Jetzt ist es also mehr oder weniger fixiert - ab 2035 keine neuen Verbrenner mehr in Europa.
Ich habe mich mit dem Thema in letzter Zeit ein wenig beschäftigt. Da sieht man schnell, wie geplant die Sache schon seit längerer Zeit ist und wie die europ. Staaten bzw. die EU alles verschlafen hat. Hier ein Beispiel:
Lithium ist das neue "weiße Gold". Es wird zukünftig in großen Mengen für die Herstellung von immer mehr Akkus benötigt. Sein Preis stieg allein im Vorjahr um 500 Prozent am Weltmarkt.
Das wird nicht ewig so weitergehen, weil jedes neu erschlossene Abbaugebiet (und die schießen jetzt wie die Schwammerl weltweit aus dem Boden) die Fördermenge erhöht und somit in den nächsten Jahren der Preis wieder massiv sinken wird. Vergleichbar mit fossilen Brennstoffen. Die ersten Autofahrer kauften ihren Sprit in der Apotheke, dann sprang die Industrie auf, die Fördermenge explodierte und es kamen mit mehr Autos auch erste Tankstellen.
Aber Lithium ist selten. In ganz Österreich gibt es nur eine Stätte, wo es rentabel abgebaut werden kann - die Koralpe in Kärnten (kennen Italien-Urlauber sicher vom Vorbeifahren).
13 Millionen Tonnen wären da laut Experten, 11.000 Tonnen könnten jährlich abgebaut werden. Reicht z. B. für 1 Million E-Kleinwagenakkus.
Also juhu, Österreichs Wirtschaft profitiert? Nix da.
Die Schürfrechte hat sich schon 2011 eine australische Firma gesichert, damals zum Spottpreis. Austria for Australia. Hinter ihr stehen chinesische Investoren/Besitzer.
Wenn der Abbau wie geplant 2024 beginnt, geht das "weiße Gold" sofort Richtung China in Akkufabriken. Also Österreich hat den Dreck der Diesel-betriebenen Maschinen und Lkw, Australien spielt nur am Papier mit. China gewinnt.

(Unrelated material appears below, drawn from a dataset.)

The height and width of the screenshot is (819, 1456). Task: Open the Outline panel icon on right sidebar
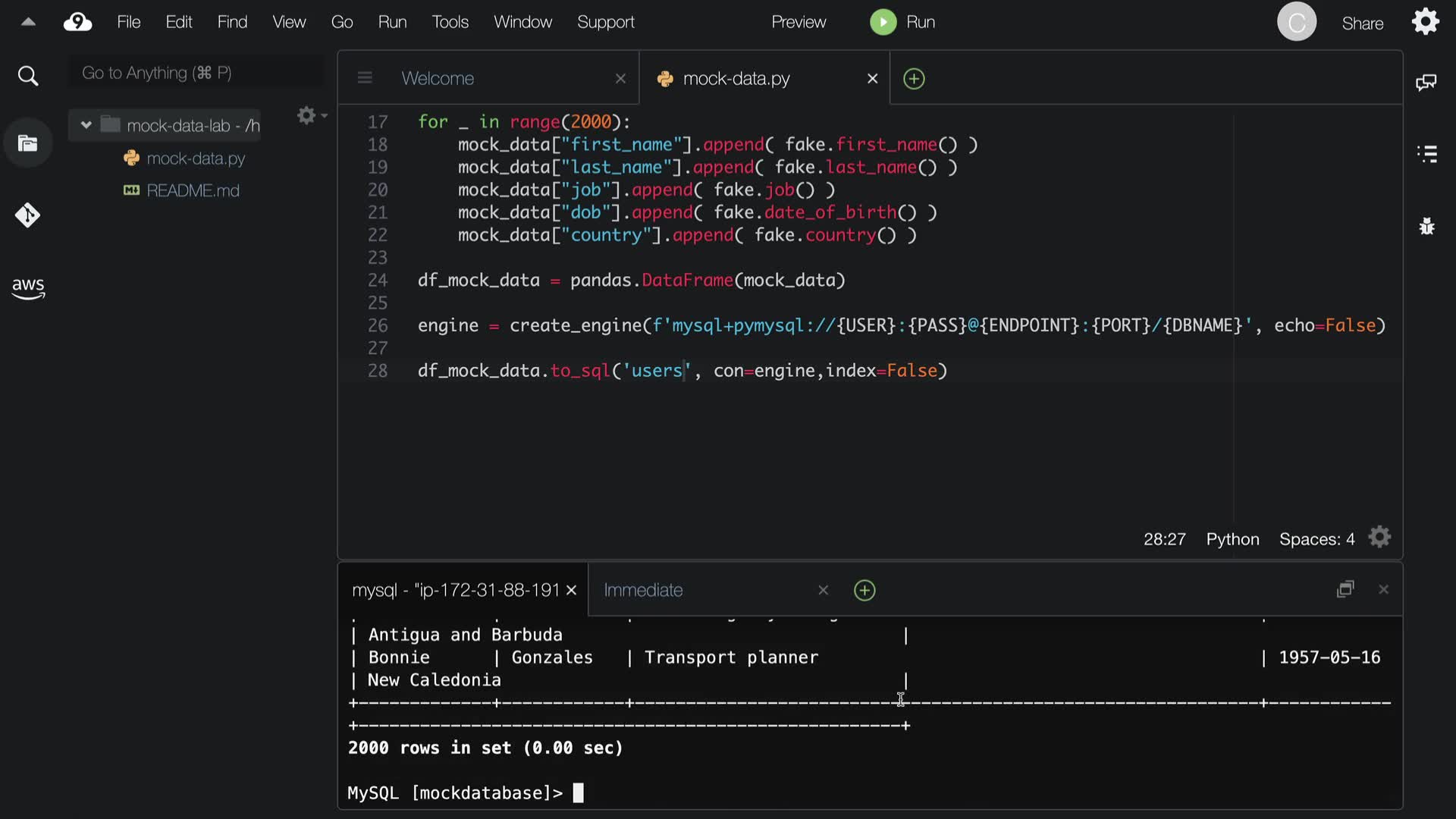(1426, 154)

Das muss man den Chinesen lassen, sie denken viel weiter voraus, die Europäer haben alles verschlafen. Denn das ist nur ein Beispiel. Ähnliche Firmenkonstrukte rund um zukünftige Lithium-Abbaustätten gibts in ganz Europa.
Vielleicht auch interessant - warum holen sich nicht chinesische Firmen direkt die Abbaurechte? Ganz einfach, weil man so mögliche zukünftige Sanktionen umgeht.
Sollte z. B. China irgendwann Lust haben, Taiwan nach Putin-Ukraine-Art einzunehmen, wären flott Sanktionen ausgesprochen. Das würde den Lithium-Abbau in Kärnten aber nicht betreffen, denn am Papier arbeitet dort ja eine australische Firma.